Utah's got a monetary problem. We're wasting lots of taxpayers' dollars on managing parolees.
And worse, besides the wasted money, our state is just about worst in the nation when it comes to recidivism rates, or parolees returning to the state prison system.
There's a reason this is happening. According to a state audit, the different communities in our state have a helter-skelter approach to managing parolees.
Vernal, for example, allows parolees 15 offenses before parole is revoked. In Moab, only four offenses sends a parolee back to prison.
These varied guidelines are ridiculous, and can no longer be tolerated. Utah needs to have uniform guidelines and better training of parole supervisors. That's what the audit recommends and it's good advice that needs to be implemented.
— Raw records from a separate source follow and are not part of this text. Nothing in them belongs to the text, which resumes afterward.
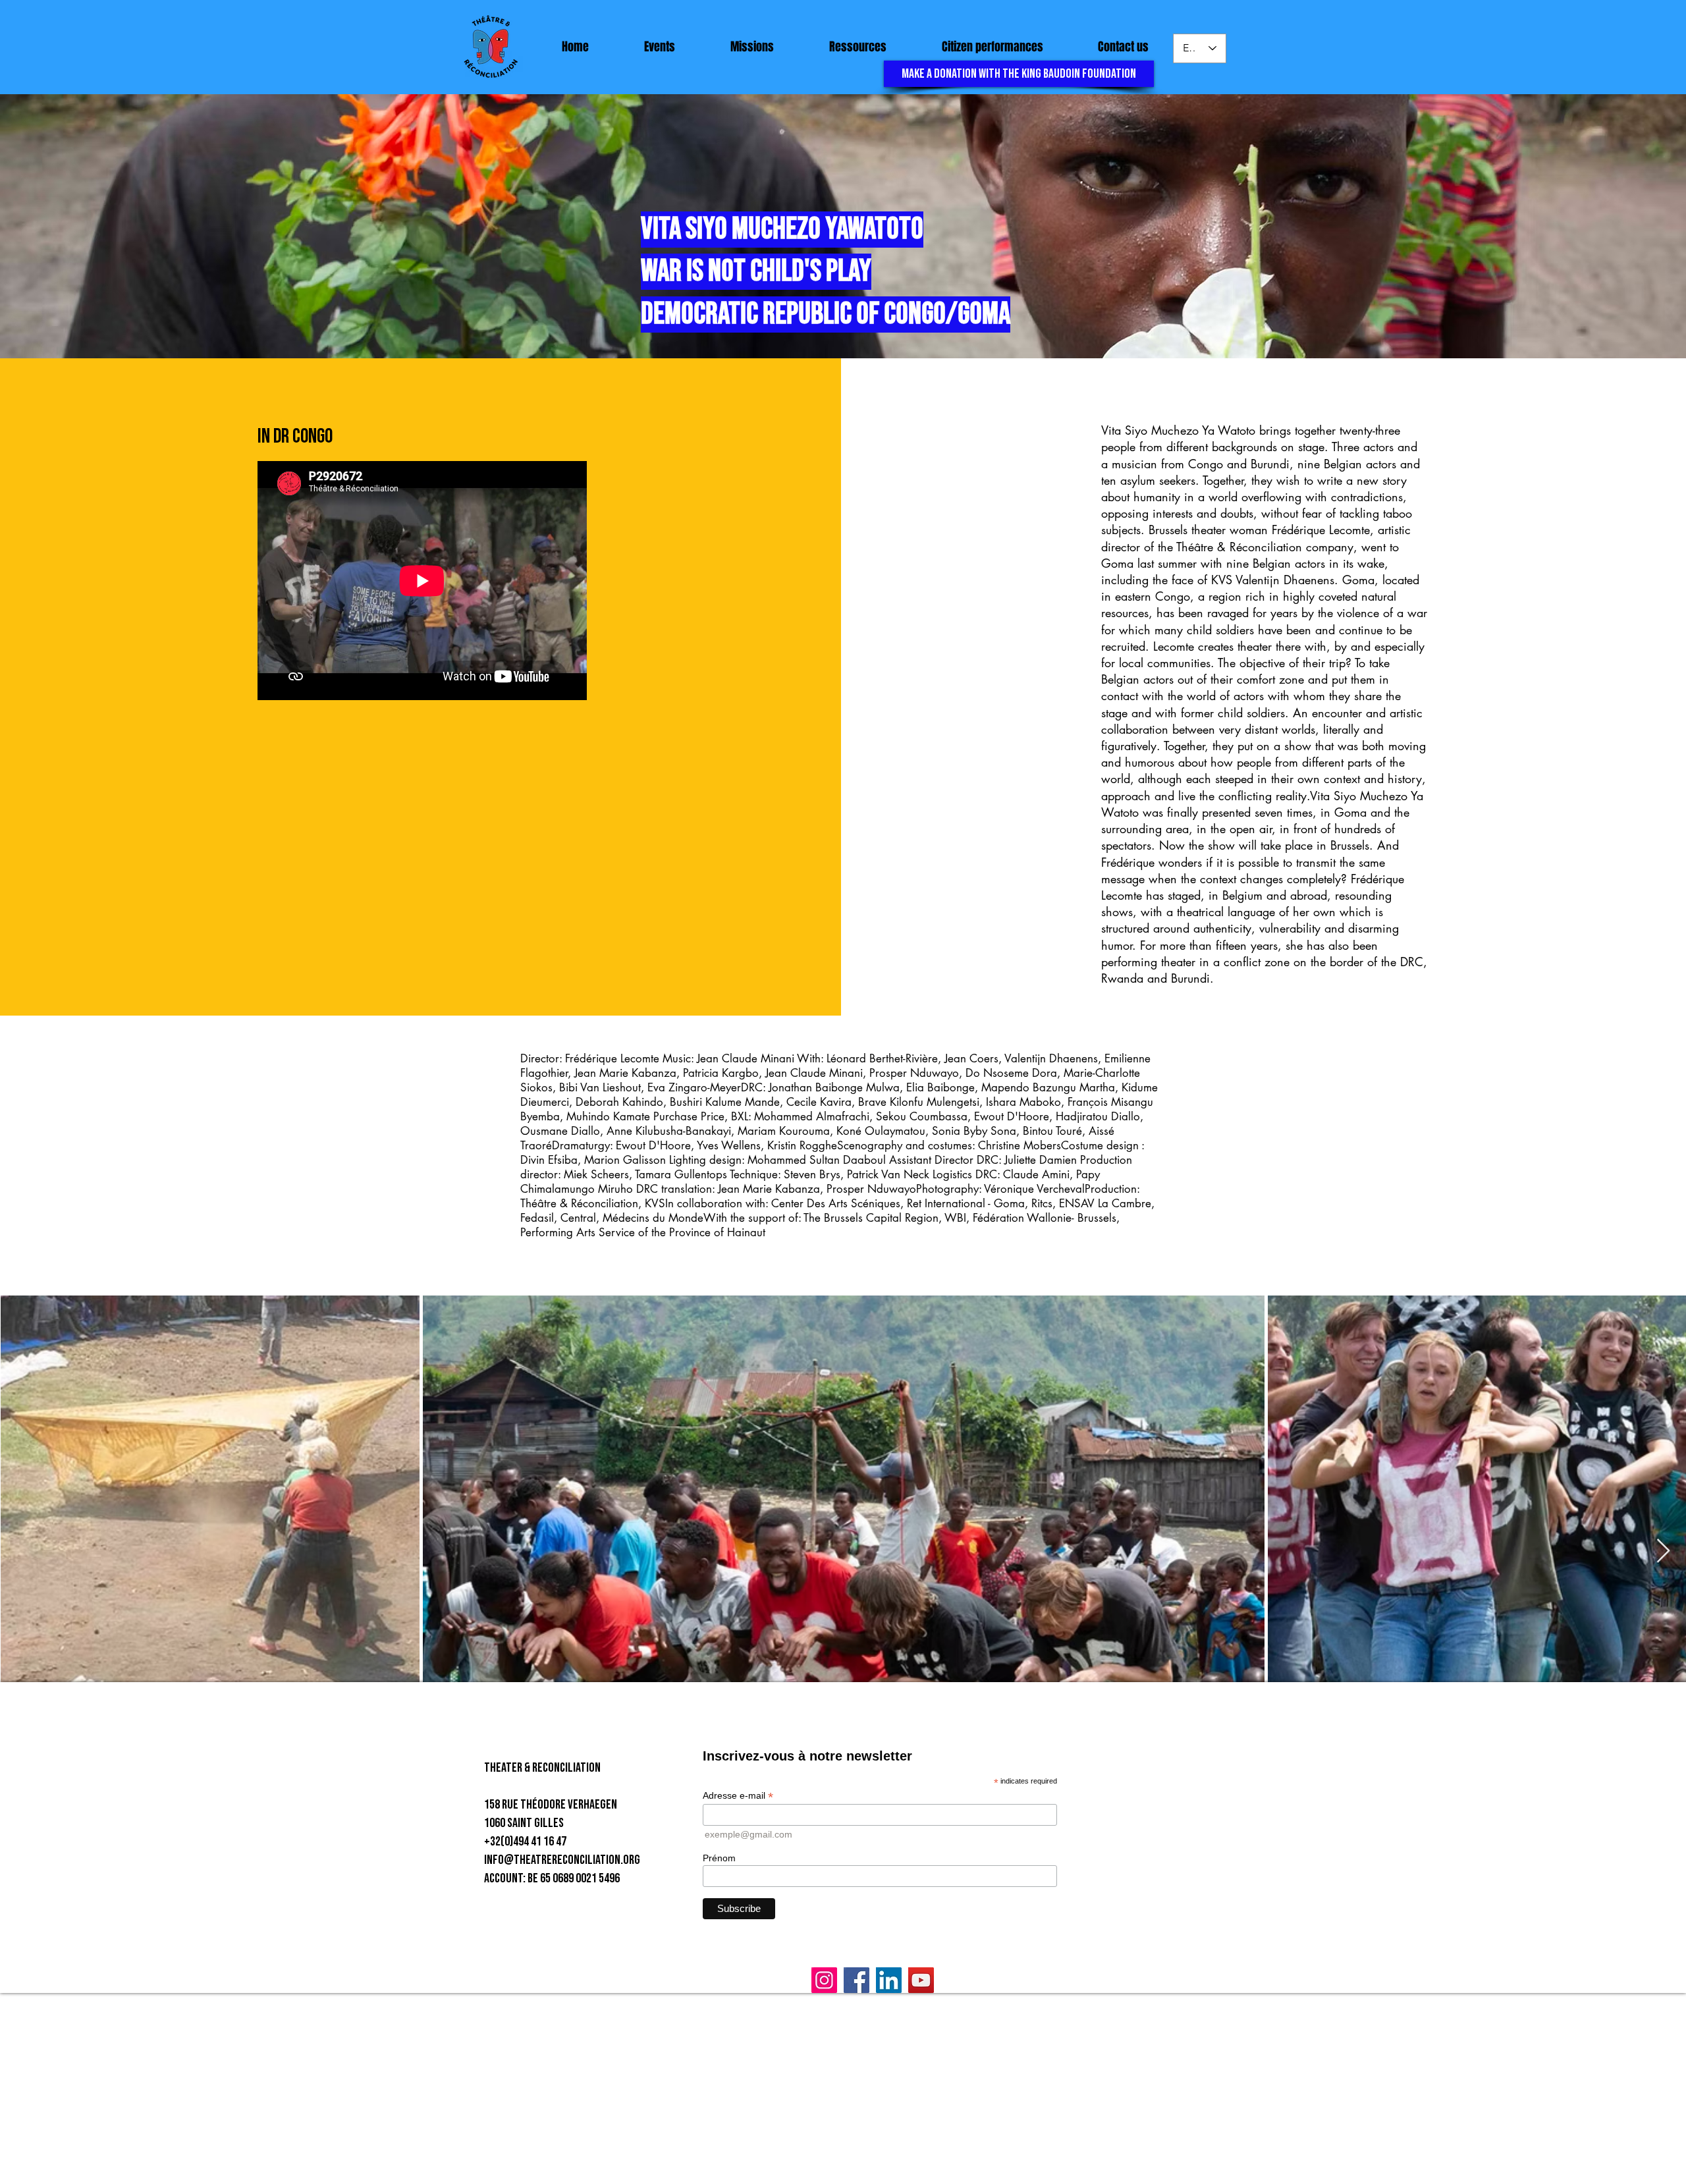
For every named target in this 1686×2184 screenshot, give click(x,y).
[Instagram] (824, 1980)
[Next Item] (1663, 1551)
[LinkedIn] (889, 1980)
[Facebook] (856, 1980)
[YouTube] (921, 1980)
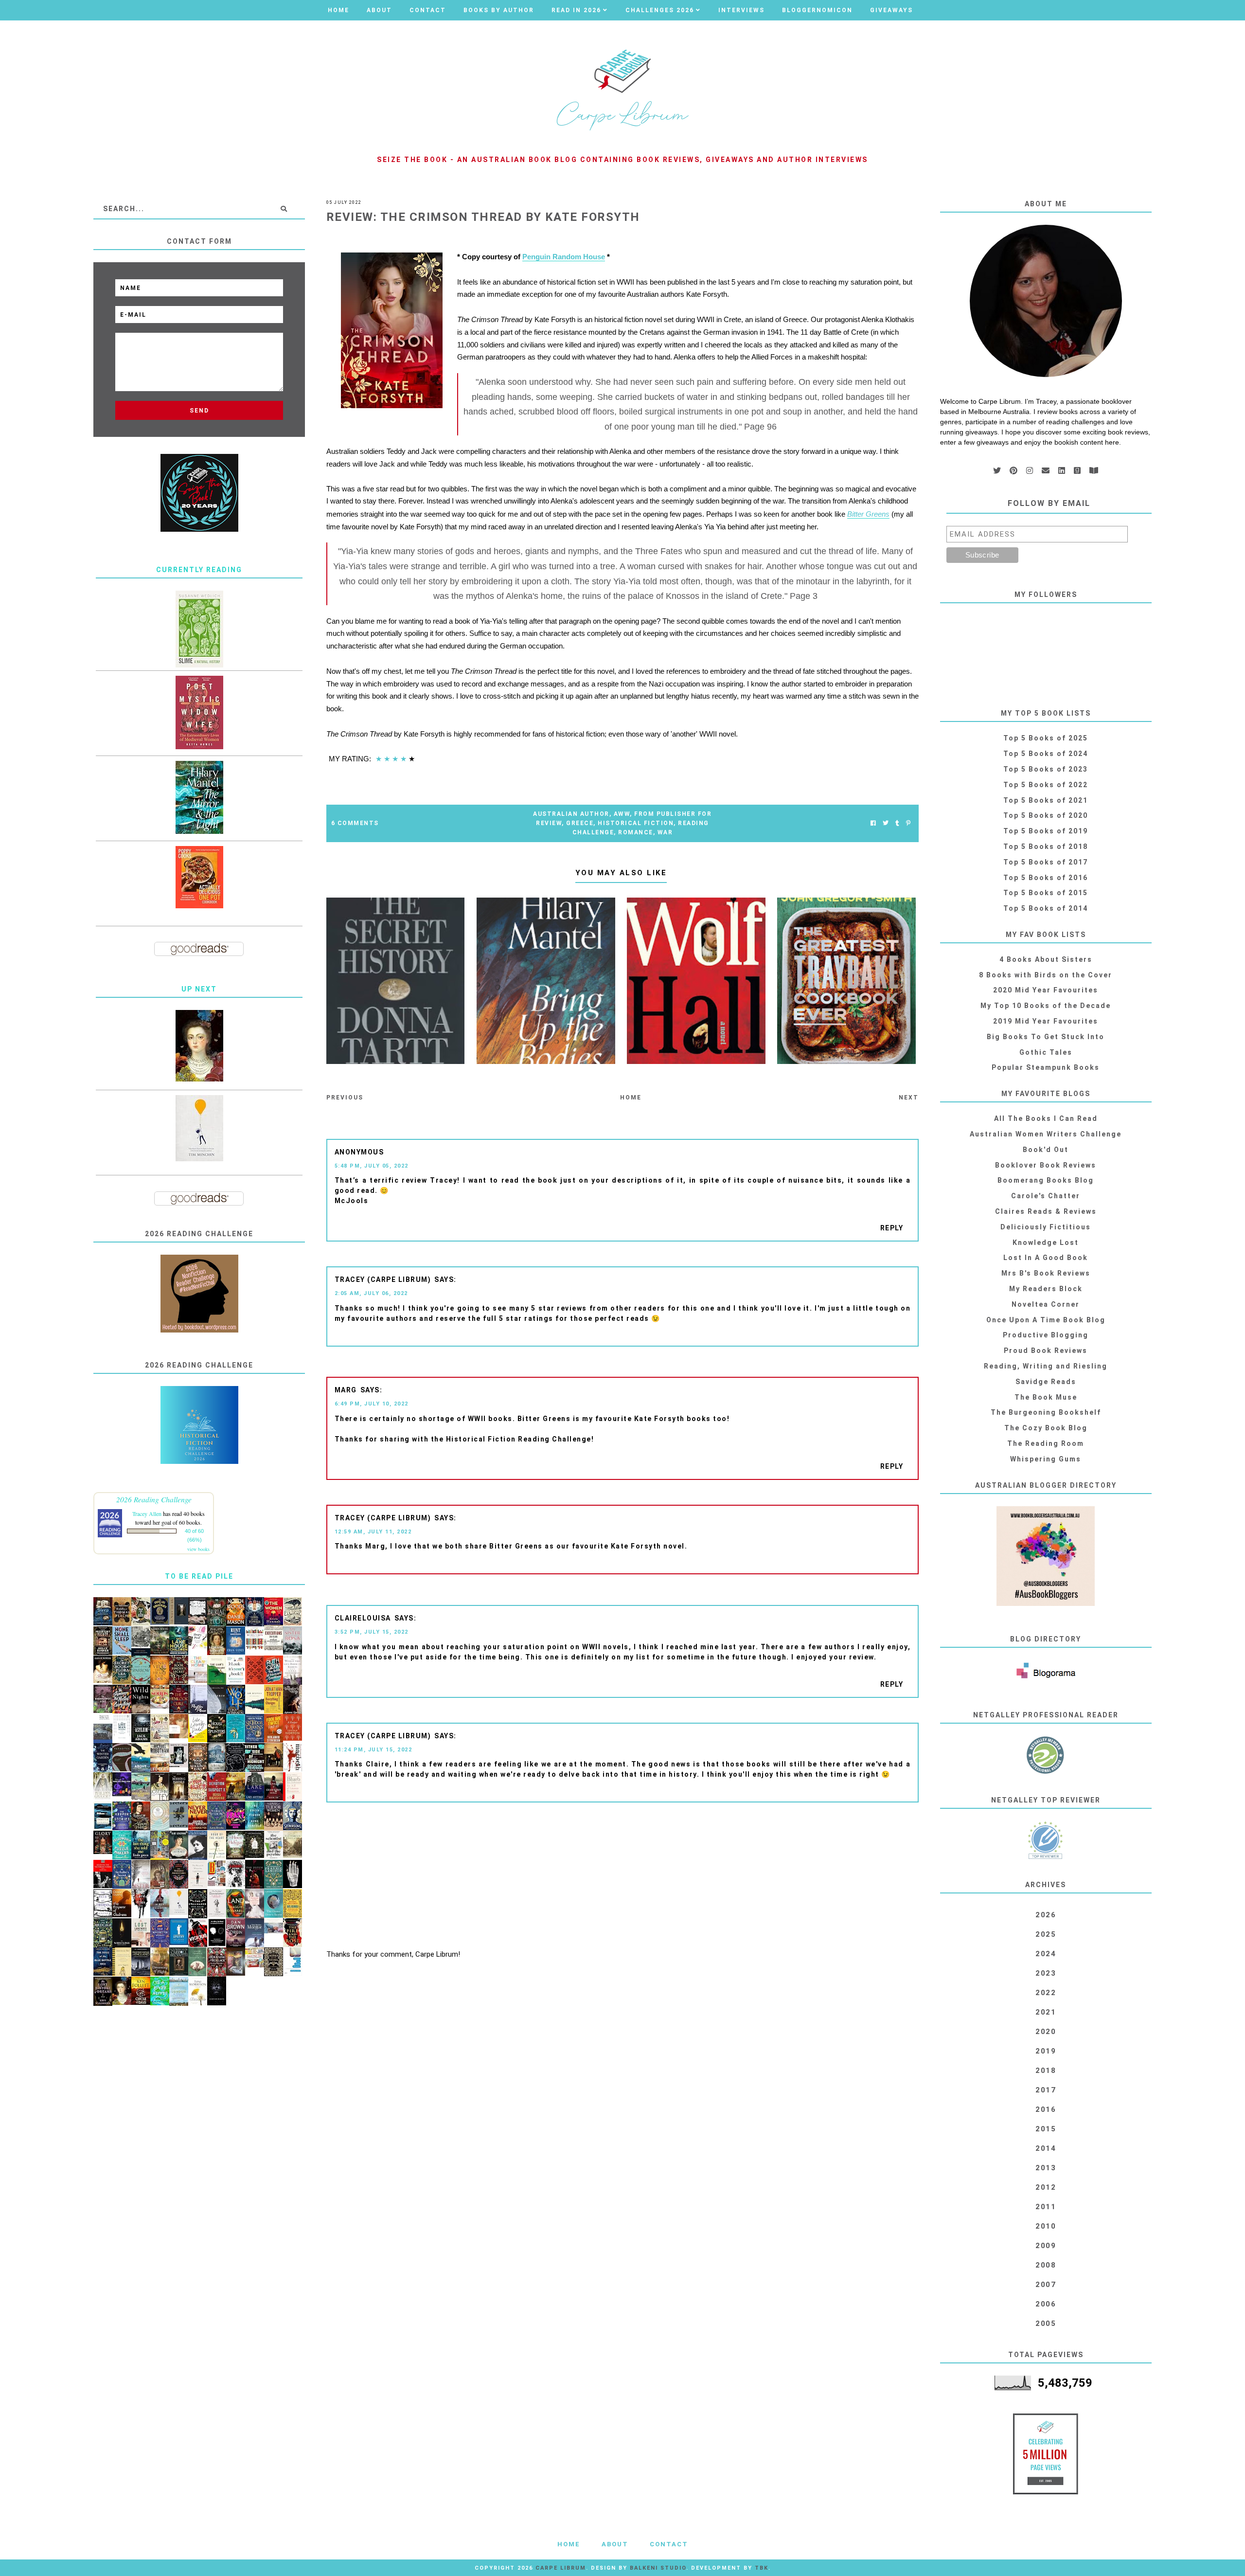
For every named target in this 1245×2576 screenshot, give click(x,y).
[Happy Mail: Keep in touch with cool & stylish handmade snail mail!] (197, 1637)
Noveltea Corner (1046, 1304)
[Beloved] (197, 1991)
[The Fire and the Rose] (292, 1932)
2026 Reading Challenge (154, 1499)
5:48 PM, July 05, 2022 (372, 1166)
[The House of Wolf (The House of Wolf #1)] (235, 1700)
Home (338, 10)
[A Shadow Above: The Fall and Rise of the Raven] (140, 1758)
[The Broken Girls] (216, 1757)
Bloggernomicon (817, 10)
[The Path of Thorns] (102, 1903)
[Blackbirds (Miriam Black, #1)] (235, 1873)
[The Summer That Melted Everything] (121, 1699)
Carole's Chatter (1045, 1196)
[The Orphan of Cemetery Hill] (273, 1786)
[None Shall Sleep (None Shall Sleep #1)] (121, 1640)
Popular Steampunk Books (1046, 1067)
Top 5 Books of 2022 (1045, 785)
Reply (892, 1228)
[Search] (284, 208)
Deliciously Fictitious (1045, 1227)
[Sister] (140, 1875)
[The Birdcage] (102, 1933)
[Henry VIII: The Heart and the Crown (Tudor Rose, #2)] (159, 1670)
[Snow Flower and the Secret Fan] (197, 1962)
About (379, 10)
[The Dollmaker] (197, 1904)
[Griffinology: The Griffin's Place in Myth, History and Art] (178, 1814)
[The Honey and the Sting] (273, 1962)
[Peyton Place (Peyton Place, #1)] (197, 1699)
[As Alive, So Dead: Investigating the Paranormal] (216, 1932)
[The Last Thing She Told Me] (140, 1845)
The current system has allowed for wide disparities of parolees' fates depending on the city. Between 2008 and 2012, Ogden had 32 percent of parolees return to prison. In contrast, Farmington had 21 percent, and Brigham City, 15 percent.
According to the national Bureau of Justice, Utah ranks an unenviable number two in the nation in parolees being sent back to prison. The state audit contends that with uniform guidelines and better training, Utah can educe those numbers, and save taxpayers' dollars.
We agree. Besides the training for parole officers, a better state system can also improve the chances of parolees finding work, avoiding temptations such as drugs, and having a better chance of reforming their lives.
A lower recidivism rate, due to the audit's recommendations, can save money that we're currently using to send these parolees back to prison.